## REQUIREMENT:
Retype the entries exactly, keeping every line intact.

## DATA FOR THE TASK:
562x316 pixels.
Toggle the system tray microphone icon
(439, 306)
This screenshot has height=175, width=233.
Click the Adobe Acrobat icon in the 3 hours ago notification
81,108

## EXPECTED OUTPUT:
562x316 pixels.
Toggle the system tray microphone icon
(439, 306)
This screenshot has height=175, width=233.
Click the Adobe Acrobat icon in the 3 hours ago notification
81,108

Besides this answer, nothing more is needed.